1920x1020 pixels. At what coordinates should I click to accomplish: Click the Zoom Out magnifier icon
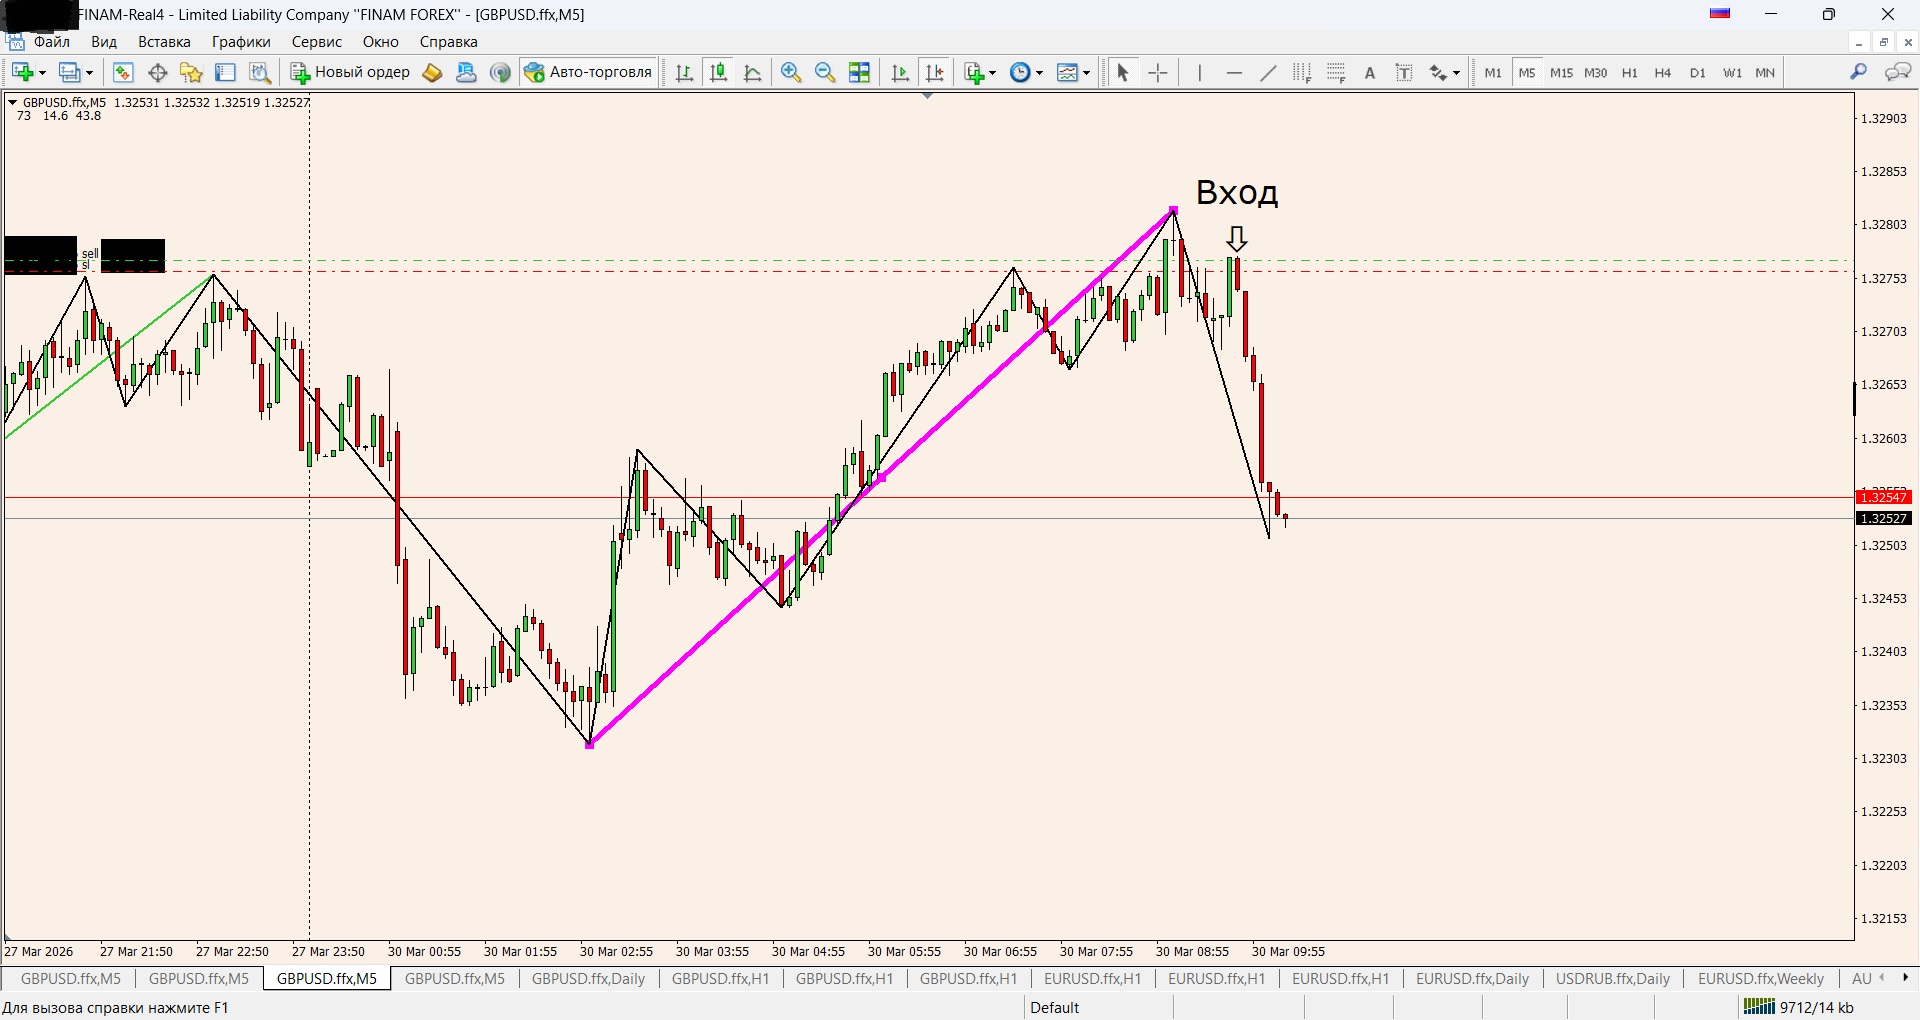point(825,73)
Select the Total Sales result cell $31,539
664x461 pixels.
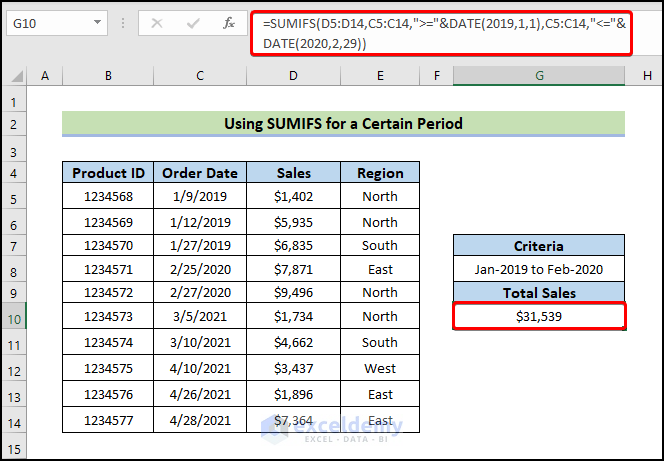[x=539, y=317]
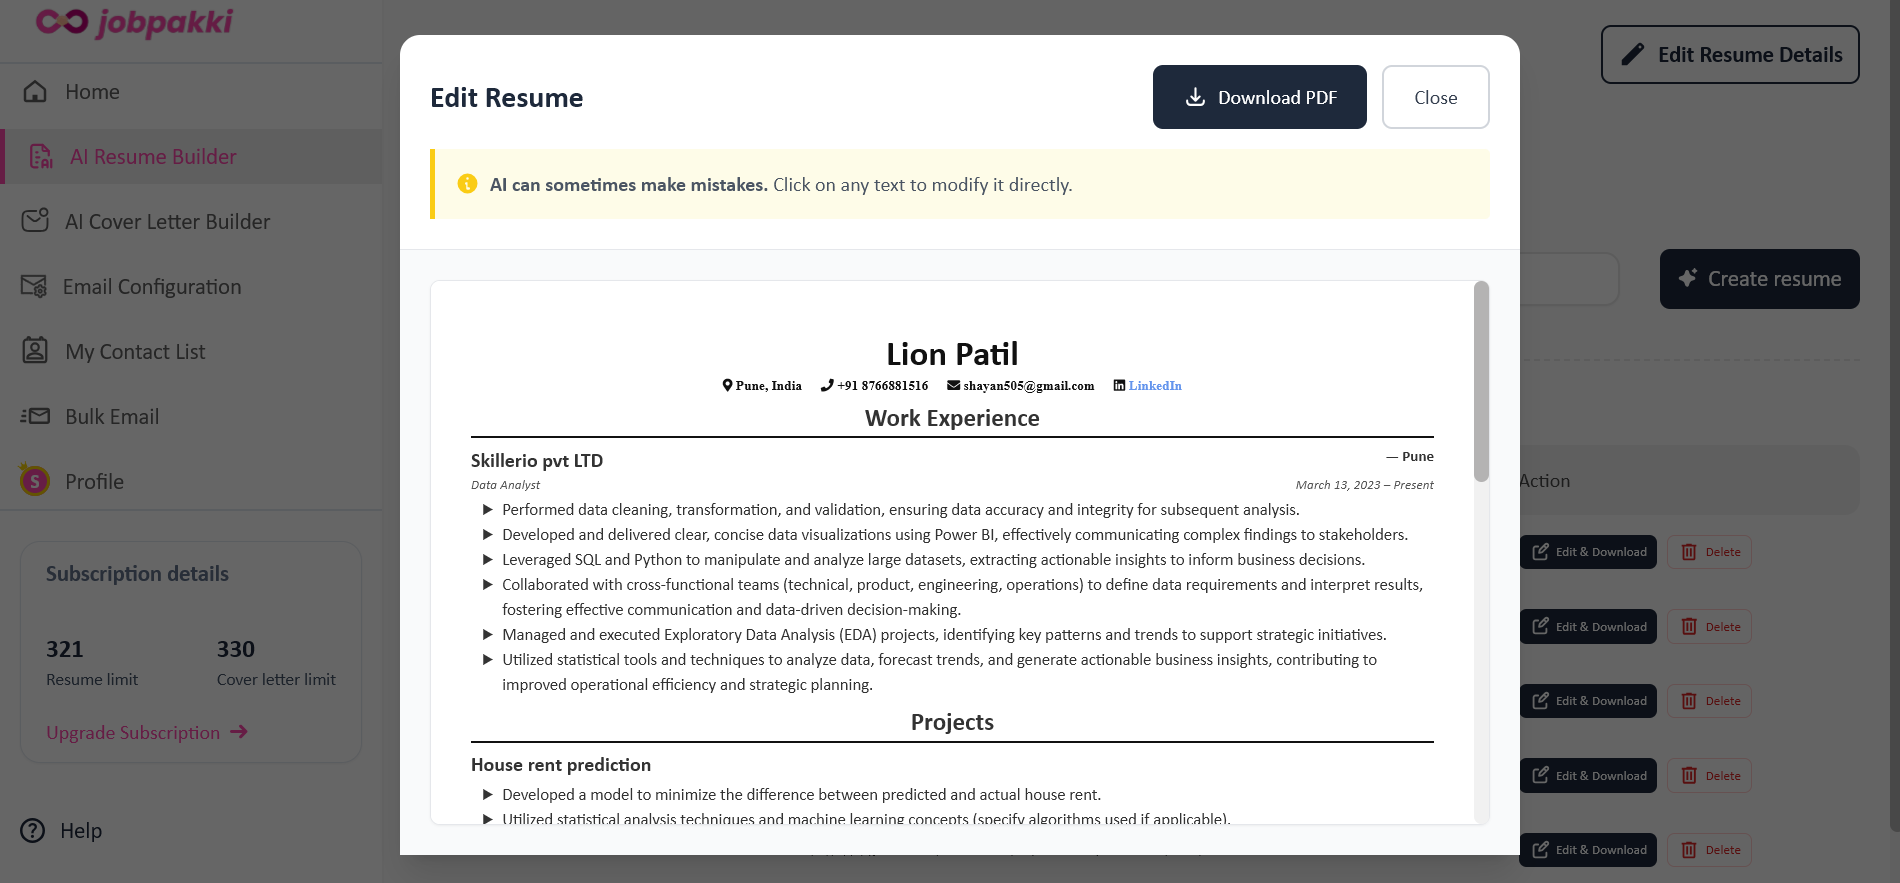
⁂
### Exercise directions:
Pictures are to be left out; everything else in the entries is reproduced verbatim.

### Written response:
1920x1020 pixels. At what coordinates should I click to accomplish: Click the Zoom Out magnifier icon
point(825,73)
Select the Total Sales result cell $31,539
664x461 pixels.
[x=539, y=317]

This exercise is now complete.